Underlying Mr. Rushton's thesis is the contention that there is a genetic basis for much of the observed between-race variation he reports. Here is where he will meet the most resistance. Behavioral genetic studies of between-race differences are notoriously difficult, as Mr. Rushton admits. Nonetheless he strongly argues for a genetic component to average between-race differences. He presents much behavioral genetic evidence on the question, but his most compelling argument is intuitive. What possible environmental variables could account for the systematic alignment of the races on such a wide variety of characteristics, including behavioral traits evident soon after birth, "the speed of dental and other maturational variables, the size of the brain, the number of gametes produced, [and] the physiological differences in testosterone?" The strictly environmental hypothesis also is undermined by the various studies that demonstrate a significant genetic component to within-race individual differences on each of the behavioral and physical characteristics and the fact that these racial differences are consistent across cultures. Mr. Rushton contends that only an evolutionary/genetic explanation makes sense of these disparate data.

This is dynamite he fails to handle with sufficient care. Mr. Rushton tries in the preface of his book to temper the impact of what follows. He notes that he is dealing for the most part with relatively small group differences, and that these differences are likely the result of environmental determination as much as genetic. He explains also that the mechanisms that mediate genetic effects offer "numerous ways for intervention and the alleviation of suffering." His three-paragraph caveat is a tame cousin to the paean to the environment with which Pat Shipman ends her book. As such, it is woefully inadequate to head off any of the attack that is to come. Mr. Rushton must be aware of this; he seems not to care. "There are no necessary policies that flow from race research," he declares. His reliance on this single idea indicates either a naivete about political reality or an unshakable faith in science.

Mr. Rushton is not naive. He begins his book with a discussion of the difficulties of the scientific study of race:

The propensity to defend one's own group, to see it as special, and not to be susceptible to the laws of evolutionary biology makes the scientific study of ethnicity and race differences problematic. Theories and facts generated in race research may be used by ethnic nationalists to propagate political positions. Antiracists may also engage in rhetoric to deny differences and suppress discoveries. Findings based on the study of race can be threatening. Ideological mine fields abound in ways that do not pertain in other areas of inquiry.

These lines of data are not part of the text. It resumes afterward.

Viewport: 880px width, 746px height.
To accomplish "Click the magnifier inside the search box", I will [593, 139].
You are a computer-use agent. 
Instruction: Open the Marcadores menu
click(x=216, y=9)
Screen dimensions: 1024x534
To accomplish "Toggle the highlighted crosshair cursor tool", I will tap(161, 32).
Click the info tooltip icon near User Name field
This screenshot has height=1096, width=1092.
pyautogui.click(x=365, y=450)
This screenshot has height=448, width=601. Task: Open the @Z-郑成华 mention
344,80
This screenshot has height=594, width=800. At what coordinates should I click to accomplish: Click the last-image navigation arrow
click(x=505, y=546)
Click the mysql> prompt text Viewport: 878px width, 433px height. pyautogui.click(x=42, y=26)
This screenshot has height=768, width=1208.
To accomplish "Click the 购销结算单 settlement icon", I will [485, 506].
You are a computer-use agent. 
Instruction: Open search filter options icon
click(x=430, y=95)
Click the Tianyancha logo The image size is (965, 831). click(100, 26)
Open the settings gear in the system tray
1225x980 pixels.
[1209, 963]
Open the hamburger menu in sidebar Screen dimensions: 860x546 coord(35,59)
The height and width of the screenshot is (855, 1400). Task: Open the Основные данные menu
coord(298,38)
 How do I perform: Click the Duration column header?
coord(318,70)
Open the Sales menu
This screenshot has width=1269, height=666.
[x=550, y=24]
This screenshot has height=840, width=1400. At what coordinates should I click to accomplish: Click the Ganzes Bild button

This passage could serve as a summary of Pat Shipman's treatise. Mr. Rushton adds a twist. He posits that the politicization of the scientific study of race may itself have evolutionary origins. He devotes a chapter to genetic similarity theory, the hypothesis that genetically similar people tend to seek one another out and to provide mutually supportive environments." This phenomenon, according to Mr. Rushton, "may represent a biological factor underlying ethnocentrism." Thus, the reaction to work like Mr. Rushton's may have deeper roots than in our present environment.

Phillipe Rushton has written his own epitaph. Any genetic predisposition toward the defense of one's race only adds to the near impossibility of rational response to the scientific study of race in a world that has seen the Holocaust and racial subjugation. As he explains, "The evolutionary psychology of race differences has become the most politically incorrect topic in the world today." Mr. Rushton's work may be ignored by the fearful, damned by the liberals, and misused by the racists. It is unlikely to be truly understood by anyone.